§ **What is required**:
Pick out every line of the entries below where "screenshot" occurs, and copy those lines.

§ **Entries provided**:
☆ ☆ ☆ ☆

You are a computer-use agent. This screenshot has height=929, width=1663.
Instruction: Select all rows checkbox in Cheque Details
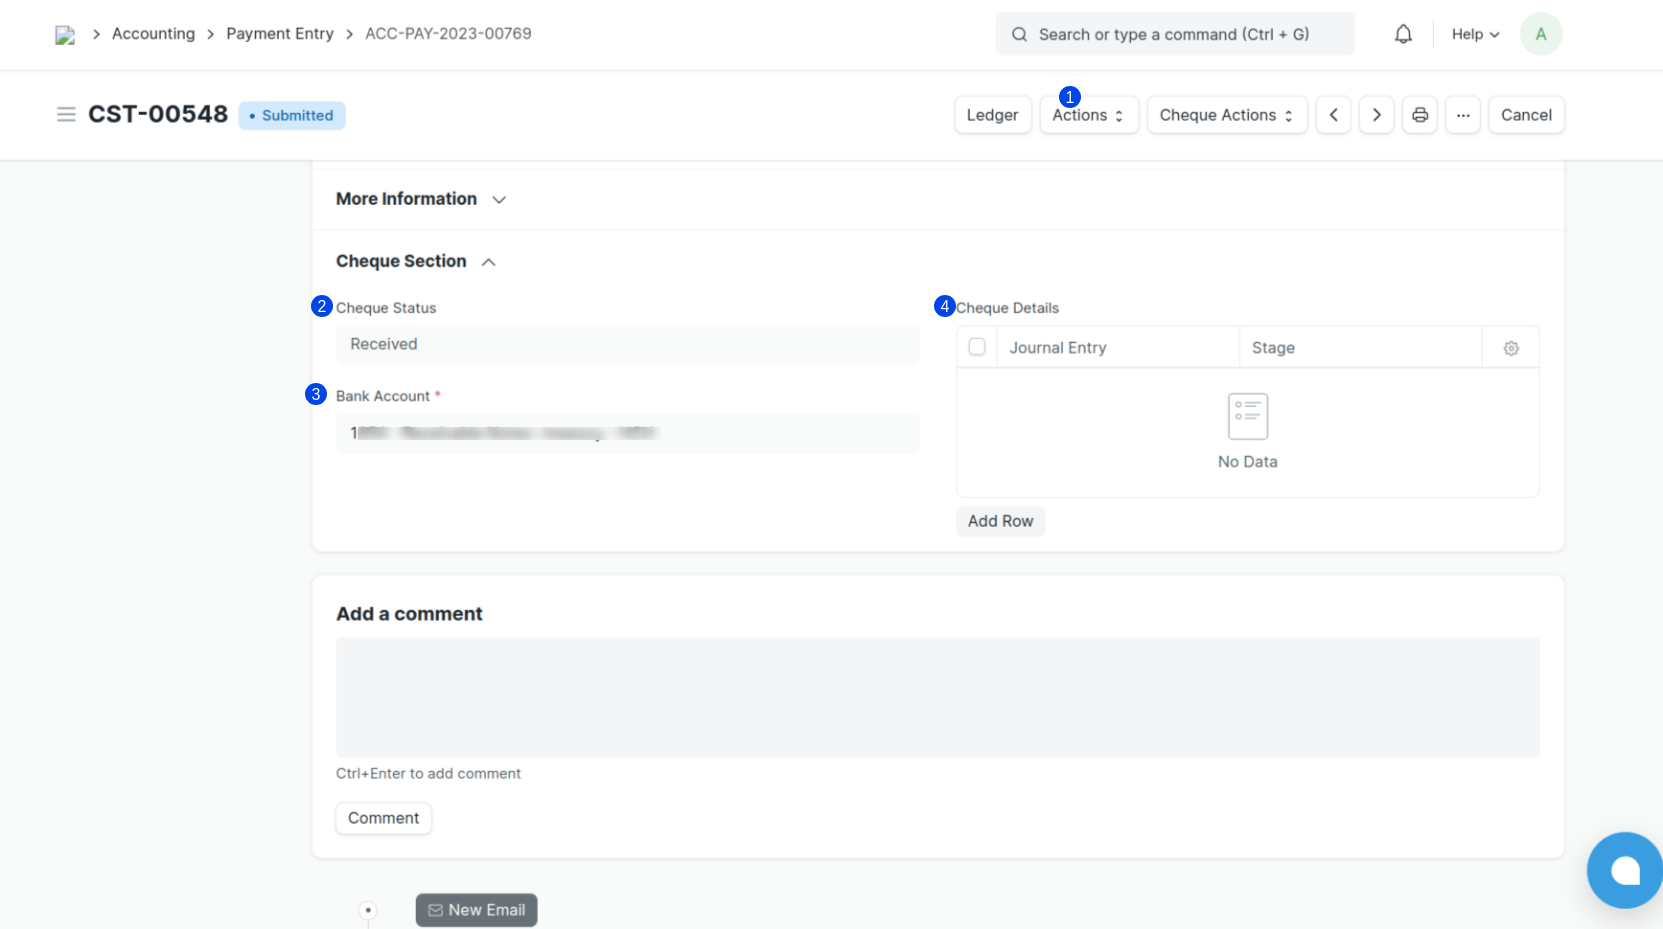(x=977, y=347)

☆ ☆ ☆ ☆

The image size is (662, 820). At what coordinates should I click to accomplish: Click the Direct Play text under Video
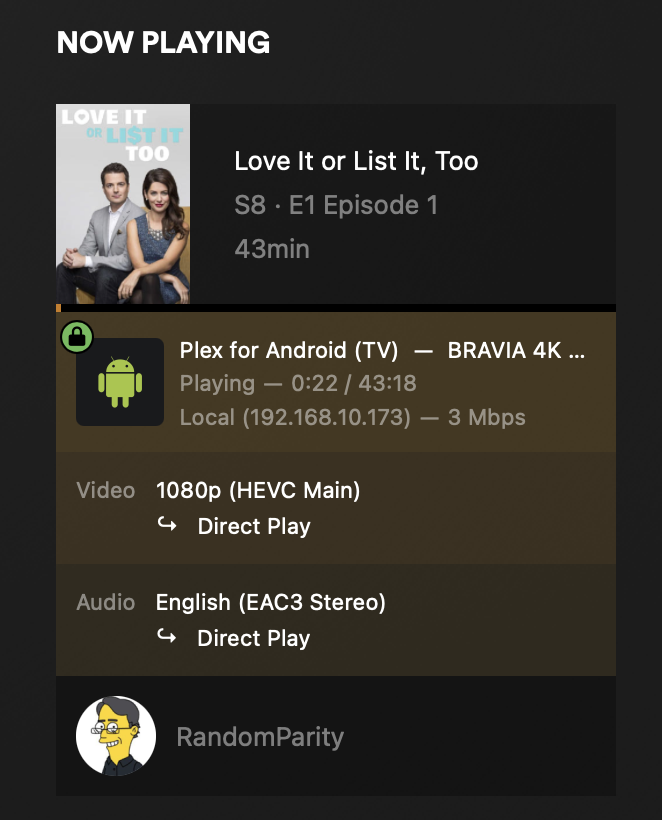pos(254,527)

☆ ☆ ☆ ☆

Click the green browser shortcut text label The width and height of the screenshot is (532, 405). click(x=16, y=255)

☆ ☆ ☆ ☆

§ **Written answer**:
You are a computer-use agent. This screenshot has height=929, width=1663.
Click the green browser shortcut text label The width and height of the screenshot is (532, 405). click(x=16, y=255)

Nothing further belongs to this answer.